Amazon reported $1.3 billion in net sales and $21 million in operating income from Whole Foods for the quarter (after the Aug. 28 acquisition). Whole Foods posted $3.7 billion in sales for the July quarter.
Olsavsky said that Amazon and Whole Foods are now “fully working together.” He noted that Amazon has started to begin the “technical work to make Prime the Whole Foods customer rewards program at some point in the future,” echoing what fellow exec Jeff Wilke said at the GeekWire Summit earlier this month.
Also thanks to the Whole Foods deal, Amazon’s headcount is now at 541,900, up from 382,400 last quarter.
Another big Amazon storyline from the quarter was its HQ2 announcement, which sent cities across North America scrambling in an attempt to host the company’s second headquarters and 50,000 new jobs.
Amazon also debuted several new Echo devices, including a new version of its flagship voice speaker. Amazon CEO Jeff Bezos focused on Echo and the company’s voice assistant Alexa in his earnings release statement:
“In the last month alone, we’ve launched five new Alexa-enabled devices, introduced Alexa in India, announced integration with BMW, surpassed 25,000 skills, integrated Alexa with Sonos speakers, taught Alexa to distinguish between two voices, and more. Because Alexa’s brain is in the AWS cloud, her new abilities are available to all Echo customers, not just those who buy a new device,” Bezos said in a statement. “And it’s working — customers have purchased tens of millions of Alexa-enabled devices, given Echo devices over 100,000 5-star reviews, and active customers are up more than 5x since the same time last year. With thousands of developers and hardware makers building new Alexa skills and devices, the Alexa experience will continue to get even better.”

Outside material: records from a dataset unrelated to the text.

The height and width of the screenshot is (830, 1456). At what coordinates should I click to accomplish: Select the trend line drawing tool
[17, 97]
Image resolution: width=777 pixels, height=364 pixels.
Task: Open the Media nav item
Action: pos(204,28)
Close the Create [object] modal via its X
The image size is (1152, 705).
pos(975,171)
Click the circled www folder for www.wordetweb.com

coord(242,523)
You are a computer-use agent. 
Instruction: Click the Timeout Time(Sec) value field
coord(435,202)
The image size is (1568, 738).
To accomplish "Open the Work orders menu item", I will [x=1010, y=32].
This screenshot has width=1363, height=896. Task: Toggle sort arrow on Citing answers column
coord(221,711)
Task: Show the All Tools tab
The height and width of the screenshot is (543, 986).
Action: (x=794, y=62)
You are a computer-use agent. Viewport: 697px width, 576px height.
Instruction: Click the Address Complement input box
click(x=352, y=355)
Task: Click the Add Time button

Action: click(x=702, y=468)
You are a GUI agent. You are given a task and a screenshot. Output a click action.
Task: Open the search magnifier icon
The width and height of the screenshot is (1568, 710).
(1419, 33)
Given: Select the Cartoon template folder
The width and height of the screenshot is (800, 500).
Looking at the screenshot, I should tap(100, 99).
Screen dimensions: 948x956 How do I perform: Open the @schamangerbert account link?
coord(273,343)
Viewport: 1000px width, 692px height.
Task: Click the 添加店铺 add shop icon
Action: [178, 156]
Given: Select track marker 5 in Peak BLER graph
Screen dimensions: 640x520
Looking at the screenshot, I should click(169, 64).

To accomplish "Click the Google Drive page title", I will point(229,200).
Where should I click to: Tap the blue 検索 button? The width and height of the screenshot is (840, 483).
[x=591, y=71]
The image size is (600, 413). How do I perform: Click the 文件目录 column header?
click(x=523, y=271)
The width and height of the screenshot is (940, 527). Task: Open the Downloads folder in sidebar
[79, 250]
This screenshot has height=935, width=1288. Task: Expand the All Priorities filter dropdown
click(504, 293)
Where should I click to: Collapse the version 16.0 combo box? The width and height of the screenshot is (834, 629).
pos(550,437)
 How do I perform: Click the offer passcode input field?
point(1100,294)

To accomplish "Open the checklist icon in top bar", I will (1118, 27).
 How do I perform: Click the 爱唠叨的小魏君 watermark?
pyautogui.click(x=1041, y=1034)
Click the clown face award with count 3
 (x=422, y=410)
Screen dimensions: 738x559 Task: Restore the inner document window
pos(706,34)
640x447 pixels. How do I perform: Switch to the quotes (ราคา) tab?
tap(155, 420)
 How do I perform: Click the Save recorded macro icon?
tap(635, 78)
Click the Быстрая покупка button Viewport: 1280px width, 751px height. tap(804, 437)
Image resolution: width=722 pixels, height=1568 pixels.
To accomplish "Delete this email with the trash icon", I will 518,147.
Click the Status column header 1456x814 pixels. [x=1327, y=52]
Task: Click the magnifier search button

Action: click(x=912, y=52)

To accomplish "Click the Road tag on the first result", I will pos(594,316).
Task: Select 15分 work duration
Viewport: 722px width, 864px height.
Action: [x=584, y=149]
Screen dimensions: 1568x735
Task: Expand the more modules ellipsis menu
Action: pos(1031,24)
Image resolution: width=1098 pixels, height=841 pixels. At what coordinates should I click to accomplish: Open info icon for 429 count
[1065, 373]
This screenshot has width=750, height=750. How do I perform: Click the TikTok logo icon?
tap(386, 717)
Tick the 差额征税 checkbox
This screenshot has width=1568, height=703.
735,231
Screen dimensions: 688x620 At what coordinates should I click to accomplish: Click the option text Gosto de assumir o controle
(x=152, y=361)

Amazon’s third annual Prime Day shopping bonanza occurred in July, with sales growing 60 percent from last year.
Olsavsky noted that Amazon expects to increase its spending on video content next year.
“We have not backed off our strategy,” he said.
For its guidance, Amazon expects net sales between $56 billion and $60.5 billion for the fourth quarter, and operating income between $300 million and $1.65 billion.
The company’s earnings conference call with investors and analysts starts at 2:30 p.m. Pacific time.